轩辕狐突然就觉得特别的憋屈,本来开开心心的来瑞士,想着现在她是文初初了,终于可以牵着格尔桑的手走出庄园大门,可以带着她玩,可以带着她去任何她想去的地方。
可是谁曾想到,本来该是美好生活的开始,却在那样一个看似平静的夜里起了翻天覆地的变化。
她不是那种遇了事就又哭又闹的女人,她可以把天大的事情都压在心里还跟没事人一样,就像当初行动处六名特工去了趟阿富汗,到最后就只有那一个人回来时,面对大老板,她为了活命,火气也压了。
但总也有暴发的时候,她跟吴奈就暴发过,甚至因为始终无法释怀这个事情最终被国家放弃。
现在,她也只是想跟夜归来说说话,他怎么就不搭理人呢?
别扭地转过头去看他,还好,那人的目光总算是从杂志上移上,往她这边投来。
轩辕狐吸吸鼻子,闷闷地又叫了声:“喂!”
夜归来失笑,“现在连名字都不叫了,直接说喂?”
她翻起白眼,“不叫喂,你还是连看都不看我一眼呢。”
“怎么会。”他把手里的杂志放下,胳膊微抬,像是想将身边的人揽到怀里,就像那个冬天的雪夜,在那样一片火海面前,他揽着她,不让她受到丁点伤害。
可到底这动作还是没能做下去,境况不同,很多曾经做过的事便也不能够再继续下去。
“文初初。”他再开口,认真地同她说:“警方给了答案,那便是最该去接受的答案。天燃气爆炸,这听起来合情合理。你若不信,还能怎样呢?”
她微怔,是啊,还能怎样呢?
“有些事情,与其刨根问底,到不如去接受最显而易见的那个理由。你听我说,只有放下,才能真正解脱,而不是死压在心里不允许别人再提。”

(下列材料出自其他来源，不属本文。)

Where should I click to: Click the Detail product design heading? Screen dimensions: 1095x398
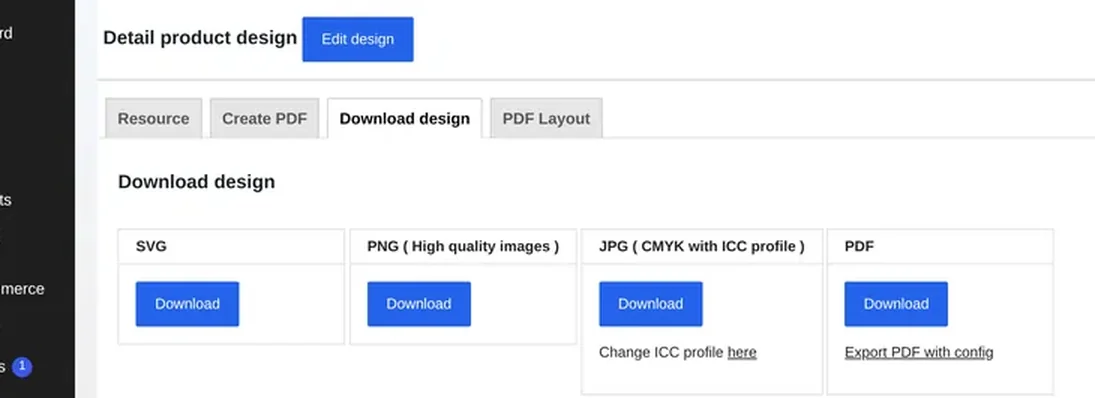pyautogui.click(x=200, y=38)
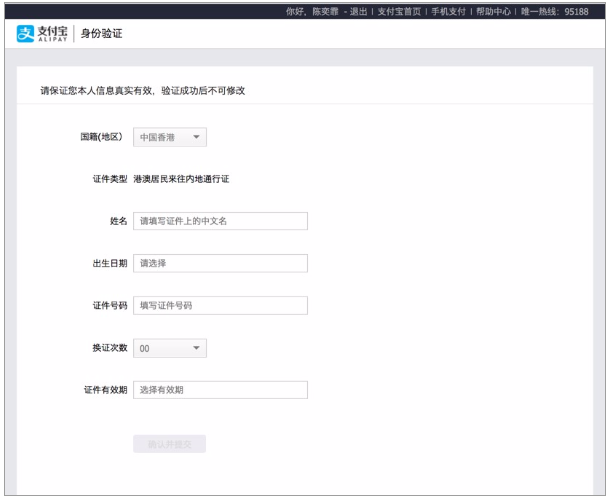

夜归来的话就好像是阵阵□□,一字一句地全部都灌到轩辕狐的脑子里。她渐渐地好像就明白了一点他的意思,就是说,不管格尔桑的死到底因为什么,天燃气爆炸都是一个最好的理由。做为文初初,她就得这样子接受,做为文初初,她不接受,也没有别的办法。
好吧!她认了。
微闭上眼,将思绪渐渐放空,就要入睡的前一刻,心里头最后一次提醒自己——我是文初初。
……
文初初回国,带回来一首艳惊世界的歌。
当然这是后话,目前首先要解释的事情,是给曲子填词。
轩辕狐是在公司的琴房里给夜归来弹了那支曲子的,虽然格尔桑只弹过一次,但她依然把每一个音节和旋律都记得清清楚楚。
那是一支什么样的曲子啊!纵是夜归来这样的人听了,都不由自主地鼓起掌来。
太好听,归根结底就只这一句:太好听!
好听到没有任何语言可以与之相配,好听到他真的没有办法为其填词。
轩辕狐坐在琴凳上嘟着嘴巴问他:“不给填词怎么行?难道就让我哒啦哒啦的唱?”
夜归来眼一亮——“也不是不行!”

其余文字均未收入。